Capolavoro di letteratura, capolavoro di vita. Il Maestro assoluto. Un potere senza pari di rendere una storia immortale, di farci innamorare di tutto, dei personaggi descritti psicologicamente in maniera perfetta, tanto da renderli vivi, dei villaggi, delle città che abitano e che attraversano, dei paesaggi incontaminati, tutto questo è vita che scorre come un fiume e nello stesso tempo come una enorme e lussureggiante foresta, trascinandoci al suo interno, gustando sapori, profumi, odori, sudore, colori, siamo dentro al romanzo, letteralmente, dalla prima all’ultima pagina. Descrizioni superbe.
Marquez è unico. Riesce a farti innamorare dei suoi personaggi. Il suo modo di scrivere è inimitabile, ricco, passionale, magico. Questa è la più bella storia d’amore mai raccontata. Passione, dolore, speranza, vita, che superano anche malattie e il diventare vecchi.

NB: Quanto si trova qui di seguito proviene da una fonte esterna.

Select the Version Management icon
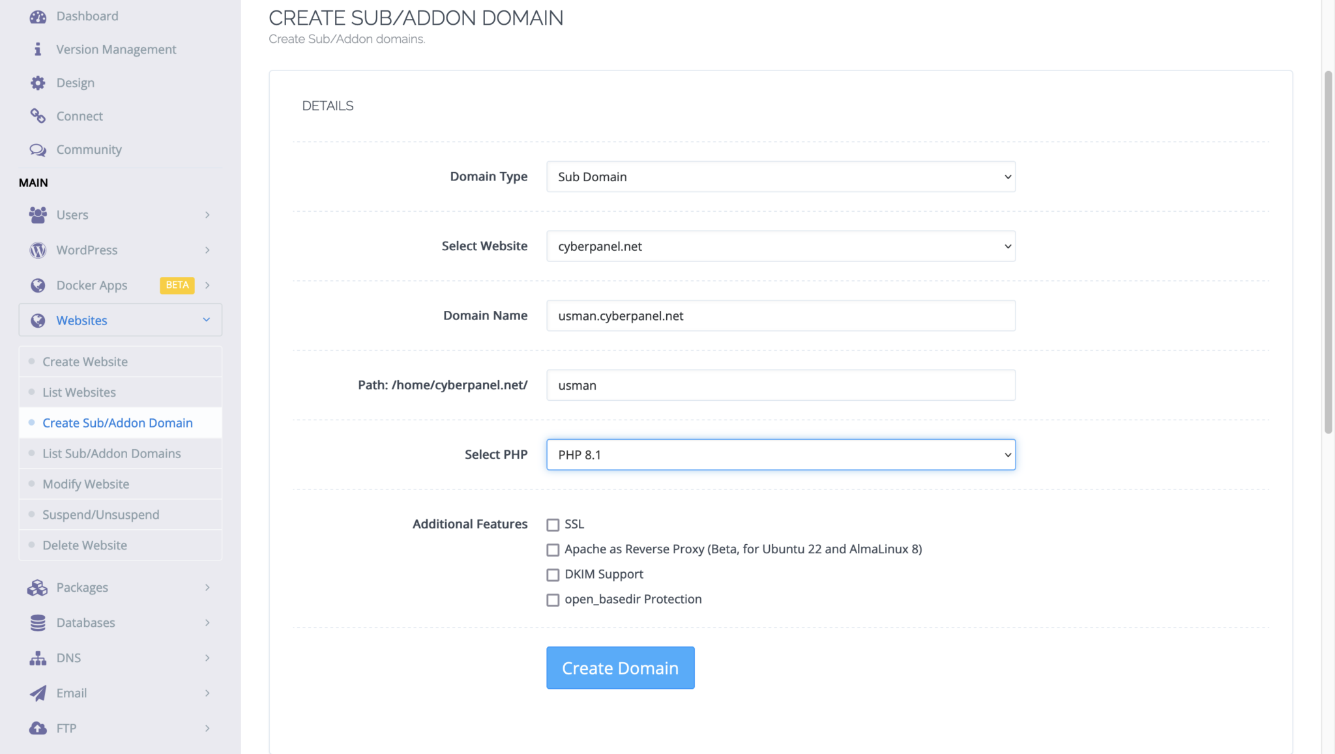 coord(38,49)
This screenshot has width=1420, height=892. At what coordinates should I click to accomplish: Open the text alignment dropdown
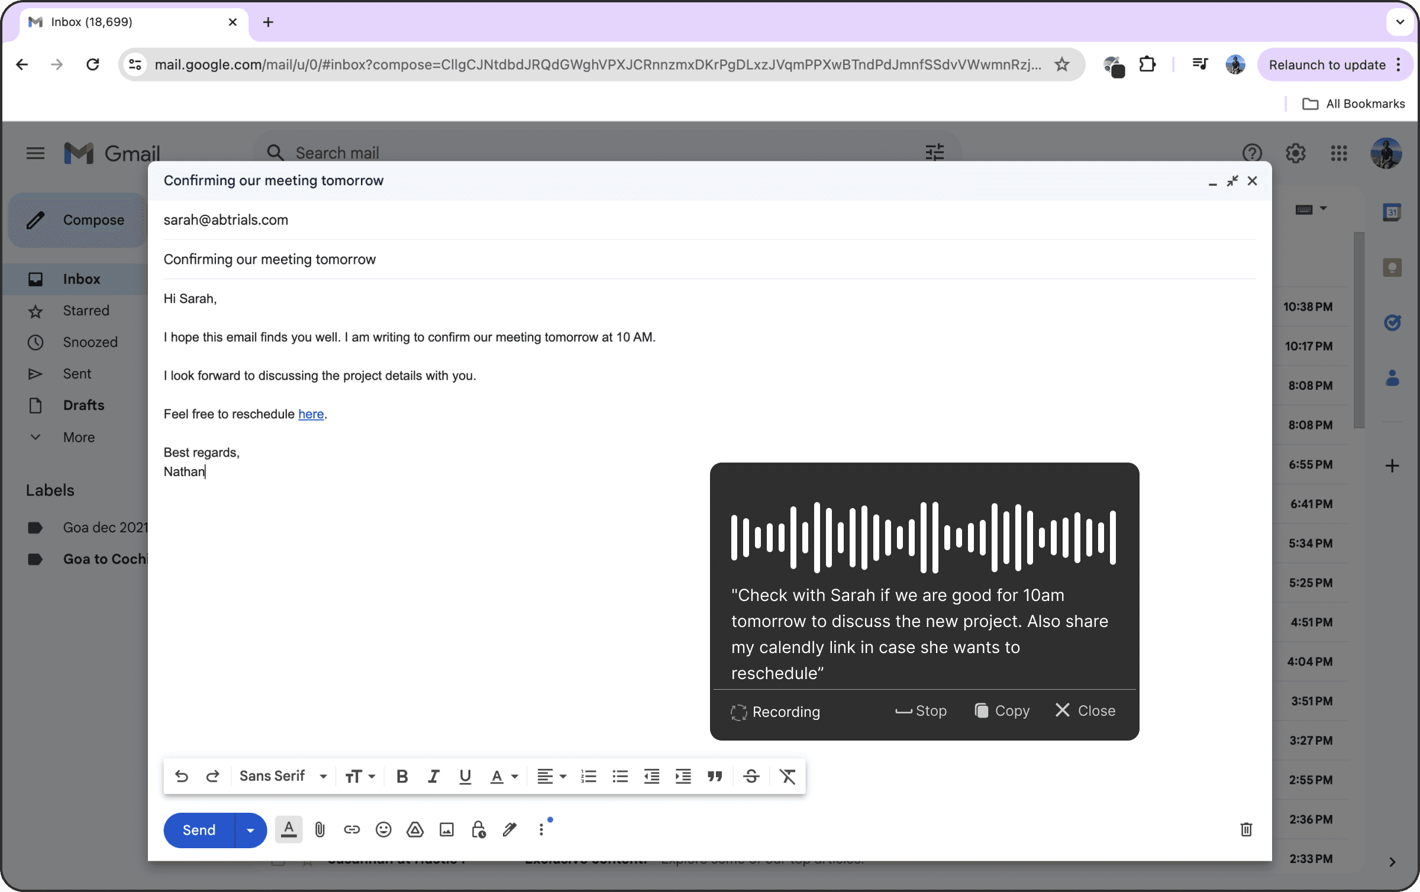551,776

Un uomo che ha avuto 622 donne, una donna che ha avuto un solo uomo, e Marquez ci spiega tutte le sfaccettature che l’amore può avere, ci fa sentire Florentino vicino a noi come pochi altri personaggi nella storia della letteratura mondiale. Nonostante le sue stranezze, i suoi errori, le sue innumerevoli avventure, sentiamo la sincerità della sua frase: “Mi sono conservato vergine per te”. E’ sincero. Le donne hanno solo svolto la funzione di colmare quel vuoto decennale, la sua anima è ancora pulita, vergine.

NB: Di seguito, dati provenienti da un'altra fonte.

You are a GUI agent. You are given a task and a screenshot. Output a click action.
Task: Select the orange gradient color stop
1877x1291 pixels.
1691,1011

“ L’amore ha gli stessi sintomi del colera”: ti sconvolge con la febbre, ti fa delirare, ti porta ad agire in modo insensato. L’amore mai maturo, o troppo giovanile o troppo senile, affettuoso, pauroso della morte in agguato, c’è sempre da scoprire qualcosa. Vale sempre la pena di aspettare, per qualcosa in cui si crede ciecamente. Una volontà ferrea, indomita, un cuore che conserva un sentimento inattaccabile, un amore che è l’unica cosa per cui valga la pena vivere e l’unica cosa per cui valga la pena di morire. Una danza, un ballo lunghissimo, in cui ci si avvicina, ci si lascia, ci si guarda, ci si riprende, ci si riperde e alla fine ci si ritrova uniti in un invincibile contagio, senza scampo.

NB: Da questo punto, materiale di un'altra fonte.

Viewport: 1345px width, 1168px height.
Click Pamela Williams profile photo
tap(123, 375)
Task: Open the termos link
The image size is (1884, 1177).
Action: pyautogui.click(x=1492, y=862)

Quando c’è la motivazione giusta, è giusto non arrendersi mai, nemmeno dopo 53 anni, 9 mesi e 11 giorni, notti comprese. Un inno alla speranza, alla gioia di vivere, una sfida alla vita e alla morte.

“Il peggior modo di sentire la mancanza di qualcuno
è esserci seduto accanto
e sapere che non l’avrai mai.”

“Le venivano in mente di continuo le tante domande quotidiane a cui solo lui avrebbe potuto rispondere.
Una volta lui le aveva detto una cosa che lei non riusciva a concepire: gli amputati sentono dolori, crampi, solletico, alla gamba che non hanno più.
Così si sentiva lei senza di lui, sentendolo là dove non c’era più.”